▶ **SUPPLIED MATERIAL**:
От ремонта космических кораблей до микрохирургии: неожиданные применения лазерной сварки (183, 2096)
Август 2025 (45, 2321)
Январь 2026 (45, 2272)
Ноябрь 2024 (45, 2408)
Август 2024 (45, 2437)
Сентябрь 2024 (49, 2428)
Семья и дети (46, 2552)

▶ **WORK REQUIRED**: Please output the material above exactly as it reads.

▶ **REPLY**:
От ремонта космических кораблей до микрохирургии: неожиданные применения лазерной сварки (183, 2096)
Август 2025 (45, 2321)
Январь 2026 (45, 2272)
Ноябрь 2024 (45, 2408)
Август 2024 (45, 2437)
Сентябрь 2024 (49, 2428)
Семья и дети (46, 2552)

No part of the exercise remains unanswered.